Open ceecko opened 8 years ago
Please paste your configuration here.
I checked mongo driver and it seems to delete closed socket: https://github.com/mongodb/mongo-ruby-driver/blob/31c59b900dc8223ab97e4019d8fafb8f197754f1/lib/mongo/connection/pool.rb#L294 Could you give me the result of sigdump?
http://docs.fluentd.org/articles/trouble-shooting#dump-fluentd-internal-information
I want to know which function call causes this problem.
I suspect the issue may be connected to MongoDB changing primary since during the election there's no primary and logs cannot be flushed.
I have already restarted td-agent, will the sigdump help or should I wait until the issue appears again?
Config
<source>
type forward
port 24224
bind 127.0.0.1
@label @docker
</source>
<label @docker>
<filter docker.*>
type record_transformer
remove_keys app_id,container_name
</filter>
<match docker.*>
type mongo_replset
tag_mapped
remove_tag_prefix docker.
flush_interval 10s
nodes ip1:27017,ip2:27017
name rs0
user user1
password xxx
database logs
capped
capped_size 2097152
</match>
<match ssl.*>
type mongo_replset
tag_mapped
flush_interval 10s
nodes ip1:27017,ip2:27017
name rs0
user user1
password xxx
database logs
capped
capped_size 524288
</match>
<match **>
type mongo_replset
tag_mapped
flush_interval 10s
nodes ip1:27017,ip2:27017
name rs0
user user1
password xxx
database logs
capped
capped_size 2097152
</match>
</label>
<label @accesslogs>
<filter **>
type record_transformer
renew_record true
<record>
tag ${tag_parts[3]}
httpStatusCode ${code}
upstreamTime ${upstream_time}
</record>
</filter>
<match **>
type mongo_replset
flush_interval 10s
nodes ip1:27017,ip2:27017
name rs0
user user1
password xxx
database access_logs
collection http_status_queue
</match>
</label>
will the sigdump help or should I wait until the issue appears again?

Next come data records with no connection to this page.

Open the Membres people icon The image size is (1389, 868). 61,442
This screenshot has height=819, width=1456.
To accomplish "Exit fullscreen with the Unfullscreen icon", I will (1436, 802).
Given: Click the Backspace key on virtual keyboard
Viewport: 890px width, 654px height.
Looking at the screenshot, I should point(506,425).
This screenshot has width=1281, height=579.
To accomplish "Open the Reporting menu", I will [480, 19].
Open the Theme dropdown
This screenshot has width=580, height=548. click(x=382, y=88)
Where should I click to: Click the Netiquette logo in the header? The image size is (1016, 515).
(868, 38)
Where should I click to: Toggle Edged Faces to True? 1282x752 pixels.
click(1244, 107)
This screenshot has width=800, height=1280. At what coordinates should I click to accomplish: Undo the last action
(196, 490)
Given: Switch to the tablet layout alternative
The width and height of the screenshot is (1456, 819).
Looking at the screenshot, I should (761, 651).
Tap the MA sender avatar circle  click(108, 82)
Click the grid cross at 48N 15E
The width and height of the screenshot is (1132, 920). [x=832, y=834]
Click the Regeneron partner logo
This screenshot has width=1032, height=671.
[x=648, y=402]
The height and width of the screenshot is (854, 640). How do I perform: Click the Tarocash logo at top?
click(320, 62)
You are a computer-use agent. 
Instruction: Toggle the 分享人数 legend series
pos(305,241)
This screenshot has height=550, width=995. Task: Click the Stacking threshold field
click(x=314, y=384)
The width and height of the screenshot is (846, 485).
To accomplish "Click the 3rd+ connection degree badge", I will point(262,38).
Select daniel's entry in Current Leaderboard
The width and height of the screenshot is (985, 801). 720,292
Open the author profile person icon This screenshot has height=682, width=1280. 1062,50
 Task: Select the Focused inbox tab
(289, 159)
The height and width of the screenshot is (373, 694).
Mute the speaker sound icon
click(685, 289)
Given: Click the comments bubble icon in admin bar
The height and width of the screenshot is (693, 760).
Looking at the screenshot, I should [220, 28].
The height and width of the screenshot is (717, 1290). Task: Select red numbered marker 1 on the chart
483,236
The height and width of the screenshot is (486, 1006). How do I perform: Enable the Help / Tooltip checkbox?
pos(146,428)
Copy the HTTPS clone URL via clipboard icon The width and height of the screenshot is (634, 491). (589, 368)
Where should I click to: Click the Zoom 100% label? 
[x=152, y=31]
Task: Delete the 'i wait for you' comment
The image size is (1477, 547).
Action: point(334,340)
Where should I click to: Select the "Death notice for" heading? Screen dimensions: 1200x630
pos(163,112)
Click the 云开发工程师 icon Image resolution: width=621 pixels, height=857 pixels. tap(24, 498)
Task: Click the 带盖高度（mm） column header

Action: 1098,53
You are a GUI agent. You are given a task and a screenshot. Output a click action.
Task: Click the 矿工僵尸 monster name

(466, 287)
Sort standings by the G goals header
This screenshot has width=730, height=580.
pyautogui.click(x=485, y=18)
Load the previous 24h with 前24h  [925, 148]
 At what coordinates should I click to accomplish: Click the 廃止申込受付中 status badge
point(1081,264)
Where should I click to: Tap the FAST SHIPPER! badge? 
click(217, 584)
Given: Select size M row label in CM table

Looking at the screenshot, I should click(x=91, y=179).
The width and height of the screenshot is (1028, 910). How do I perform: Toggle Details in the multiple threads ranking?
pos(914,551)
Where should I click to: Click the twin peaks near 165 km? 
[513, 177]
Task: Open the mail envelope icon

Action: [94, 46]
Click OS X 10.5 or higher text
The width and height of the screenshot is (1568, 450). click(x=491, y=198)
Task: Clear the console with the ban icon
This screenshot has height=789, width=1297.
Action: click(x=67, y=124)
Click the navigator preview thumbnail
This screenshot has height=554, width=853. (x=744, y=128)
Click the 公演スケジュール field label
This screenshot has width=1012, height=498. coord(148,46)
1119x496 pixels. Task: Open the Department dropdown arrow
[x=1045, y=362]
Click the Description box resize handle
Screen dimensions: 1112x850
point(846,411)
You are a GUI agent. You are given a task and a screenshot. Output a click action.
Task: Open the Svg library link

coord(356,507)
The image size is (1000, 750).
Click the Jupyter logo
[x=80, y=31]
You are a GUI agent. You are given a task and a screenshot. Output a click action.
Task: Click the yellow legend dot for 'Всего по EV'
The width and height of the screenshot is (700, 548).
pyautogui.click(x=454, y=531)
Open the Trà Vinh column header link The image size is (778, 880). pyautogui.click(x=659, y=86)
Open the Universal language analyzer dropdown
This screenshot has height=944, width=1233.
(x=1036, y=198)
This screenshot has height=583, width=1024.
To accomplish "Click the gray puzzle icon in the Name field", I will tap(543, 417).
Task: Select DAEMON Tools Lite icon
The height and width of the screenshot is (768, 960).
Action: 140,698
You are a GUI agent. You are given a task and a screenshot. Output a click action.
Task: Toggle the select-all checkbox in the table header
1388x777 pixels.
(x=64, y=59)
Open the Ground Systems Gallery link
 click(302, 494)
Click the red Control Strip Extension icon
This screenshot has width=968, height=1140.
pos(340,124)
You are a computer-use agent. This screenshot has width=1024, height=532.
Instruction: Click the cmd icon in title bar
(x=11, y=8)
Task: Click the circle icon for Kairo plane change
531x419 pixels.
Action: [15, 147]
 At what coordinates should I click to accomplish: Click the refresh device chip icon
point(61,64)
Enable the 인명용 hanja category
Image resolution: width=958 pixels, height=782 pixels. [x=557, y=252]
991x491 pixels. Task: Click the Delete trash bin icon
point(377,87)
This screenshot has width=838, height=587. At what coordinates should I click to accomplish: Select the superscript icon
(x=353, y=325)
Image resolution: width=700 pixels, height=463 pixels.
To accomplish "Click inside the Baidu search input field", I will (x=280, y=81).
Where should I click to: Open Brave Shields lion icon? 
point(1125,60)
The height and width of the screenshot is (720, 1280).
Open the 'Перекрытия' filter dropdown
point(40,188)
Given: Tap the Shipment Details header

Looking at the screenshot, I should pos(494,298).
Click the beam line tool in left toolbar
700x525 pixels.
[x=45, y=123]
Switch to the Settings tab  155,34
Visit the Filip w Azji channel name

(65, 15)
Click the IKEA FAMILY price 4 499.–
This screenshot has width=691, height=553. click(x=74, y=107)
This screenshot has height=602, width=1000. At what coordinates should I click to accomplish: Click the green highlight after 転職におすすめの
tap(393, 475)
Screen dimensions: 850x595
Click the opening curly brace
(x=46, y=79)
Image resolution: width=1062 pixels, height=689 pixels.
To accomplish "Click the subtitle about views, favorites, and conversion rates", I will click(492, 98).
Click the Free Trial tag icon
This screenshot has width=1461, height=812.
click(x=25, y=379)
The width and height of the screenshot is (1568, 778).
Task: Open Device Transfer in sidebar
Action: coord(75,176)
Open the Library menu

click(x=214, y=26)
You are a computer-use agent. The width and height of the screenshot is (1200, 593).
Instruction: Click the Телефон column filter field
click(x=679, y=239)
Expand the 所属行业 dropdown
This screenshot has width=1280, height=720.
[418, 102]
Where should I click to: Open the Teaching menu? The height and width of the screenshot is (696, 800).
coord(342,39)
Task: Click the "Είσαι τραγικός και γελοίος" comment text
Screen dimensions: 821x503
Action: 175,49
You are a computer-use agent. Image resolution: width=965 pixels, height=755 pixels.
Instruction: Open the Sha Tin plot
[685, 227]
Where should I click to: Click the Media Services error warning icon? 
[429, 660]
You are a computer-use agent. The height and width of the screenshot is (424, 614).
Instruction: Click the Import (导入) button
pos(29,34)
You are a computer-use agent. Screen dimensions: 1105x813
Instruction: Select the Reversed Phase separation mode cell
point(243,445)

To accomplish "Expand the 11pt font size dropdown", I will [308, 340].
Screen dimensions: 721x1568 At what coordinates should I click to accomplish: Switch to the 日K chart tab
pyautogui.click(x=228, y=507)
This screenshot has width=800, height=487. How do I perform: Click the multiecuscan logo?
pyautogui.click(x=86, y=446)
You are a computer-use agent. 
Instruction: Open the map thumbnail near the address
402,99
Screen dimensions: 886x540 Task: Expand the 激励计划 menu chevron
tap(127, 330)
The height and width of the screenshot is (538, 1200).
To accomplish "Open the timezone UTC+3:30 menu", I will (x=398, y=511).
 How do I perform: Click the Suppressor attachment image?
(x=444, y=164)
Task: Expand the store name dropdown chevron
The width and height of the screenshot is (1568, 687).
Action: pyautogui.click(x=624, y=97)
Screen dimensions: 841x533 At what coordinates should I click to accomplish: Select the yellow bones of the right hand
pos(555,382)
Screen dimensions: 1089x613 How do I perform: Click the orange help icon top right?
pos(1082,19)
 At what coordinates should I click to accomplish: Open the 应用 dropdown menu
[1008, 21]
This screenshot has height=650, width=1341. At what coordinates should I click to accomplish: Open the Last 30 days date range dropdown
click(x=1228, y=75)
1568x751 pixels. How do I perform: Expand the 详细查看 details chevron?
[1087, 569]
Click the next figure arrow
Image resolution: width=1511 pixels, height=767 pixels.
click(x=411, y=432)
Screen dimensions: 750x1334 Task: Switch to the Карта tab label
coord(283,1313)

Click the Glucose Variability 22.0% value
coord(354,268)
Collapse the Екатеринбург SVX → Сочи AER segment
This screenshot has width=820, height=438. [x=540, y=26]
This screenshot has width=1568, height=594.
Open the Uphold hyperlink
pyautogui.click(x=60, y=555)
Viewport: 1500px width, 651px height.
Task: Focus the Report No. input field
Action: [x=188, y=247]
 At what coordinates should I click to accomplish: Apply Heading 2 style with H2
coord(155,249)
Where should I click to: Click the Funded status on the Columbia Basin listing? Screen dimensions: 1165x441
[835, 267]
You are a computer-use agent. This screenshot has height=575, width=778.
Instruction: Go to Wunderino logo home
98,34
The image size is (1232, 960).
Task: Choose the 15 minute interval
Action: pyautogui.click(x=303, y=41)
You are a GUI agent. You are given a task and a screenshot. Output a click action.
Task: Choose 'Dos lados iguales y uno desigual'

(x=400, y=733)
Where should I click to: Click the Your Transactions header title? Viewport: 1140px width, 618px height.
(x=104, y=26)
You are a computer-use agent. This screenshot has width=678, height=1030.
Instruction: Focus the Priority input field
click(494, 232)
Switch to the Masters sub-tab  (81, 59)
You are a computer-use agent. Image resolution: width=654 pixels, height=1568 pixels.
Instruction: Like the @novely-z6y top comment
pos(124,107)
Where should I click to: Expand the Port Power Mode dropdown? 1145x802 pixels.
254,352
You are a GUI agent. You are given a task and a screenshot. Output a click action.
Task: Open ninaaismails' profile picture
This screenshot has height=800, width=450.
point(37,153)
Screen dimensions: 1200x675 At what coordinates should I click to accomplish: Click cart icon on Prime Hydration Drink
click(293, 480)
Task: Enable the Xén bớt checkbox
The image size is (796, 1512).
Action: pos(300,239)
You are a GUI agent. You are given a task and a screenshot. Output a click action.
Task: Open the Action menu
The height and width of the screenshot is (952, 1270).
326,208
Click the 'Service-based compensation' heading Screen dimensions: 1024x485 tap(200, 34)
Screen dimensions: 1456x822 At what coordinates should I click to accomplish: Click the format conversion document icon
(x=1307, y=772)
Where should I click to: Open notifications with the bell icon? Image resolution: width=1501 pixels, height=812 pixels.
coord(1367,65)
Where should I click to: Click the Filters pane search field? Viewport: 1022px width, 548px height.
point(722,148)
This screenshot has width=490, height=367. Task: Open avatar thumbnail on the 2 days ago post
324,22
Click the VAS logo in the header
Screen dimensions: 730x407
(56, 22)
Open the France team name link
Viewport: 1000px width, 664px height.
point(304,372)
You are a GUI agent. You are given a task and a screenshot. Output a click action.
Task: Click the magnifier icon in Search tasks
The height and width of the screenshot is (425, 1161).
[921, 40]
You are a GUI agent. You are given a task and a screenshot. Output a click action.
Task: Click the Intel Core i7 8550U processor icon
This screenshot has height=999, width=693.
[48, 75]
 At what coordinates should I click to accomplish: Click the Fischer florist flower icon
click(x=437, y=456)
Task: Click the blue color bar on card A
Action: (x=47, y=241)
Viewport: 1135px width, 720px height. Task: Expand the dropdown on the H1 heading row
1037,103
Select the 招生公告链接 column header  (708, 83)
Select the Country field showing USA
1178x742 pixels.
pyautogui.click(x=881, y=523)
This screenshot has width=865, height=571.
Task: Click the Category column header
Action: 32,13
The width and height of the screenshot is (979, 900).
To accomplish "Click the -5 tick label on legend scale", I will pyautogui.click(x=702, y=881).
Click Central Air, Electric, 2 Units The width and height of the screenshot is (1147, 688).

Yeah. If the problem happens again, sigdump result helps problem investigation.
I did a couple sigdump's, since I wasn't sure if and where it was saved...
Is there any other info I can provide? We've experienced this issue pretty often recently.
Hmm... hard to debug because it seems the problem happens inside mongo driver, not plugin. Could you update fluent-plugin-mongo to v0.8.0? It uses mongo driver v2.x.
Sure, I can give it a try. Any hints how to update td-agent to use the v0.8.0?
I have just deployed the new plugin to one of our nodes. So far it seems that fluentd starts and works ok.
However I didn't find a way to specify multiple hosts for a replica set. There's only one host
config var available. How can I specify multiple hosts as with the old nodes
config var?
It is the regression of updating mongo driver to v2.x. I discussed this problem on https://github.com/fluent/fluent-plugin-mongo/issues/88. Maybe, @megamk will send a patch.
I can't get a response from megamk, so I wrote a patch for this. v0.8.1 has nodes parameter for replica set. Or you can use connection_string with Mongo URI.
I can't get a response from megamk, so I wrote a patch for this.
I'm sorry, my ruby knowledge is not enough to dive into how your system tests work so I was planning to do this in my spare time before making a PR. But I couldn't find time for that yet, sorry.
Great that you've adopted my suggestion though, thanks!
We're using td-agent 2.3.1 and we are getting the following error messages from time to time. After the error message the output plugin
out_mongo_replset
does not reconnect to the replica set and stays in this stuck state until it's restarted. No new messages are saved in MongoDB.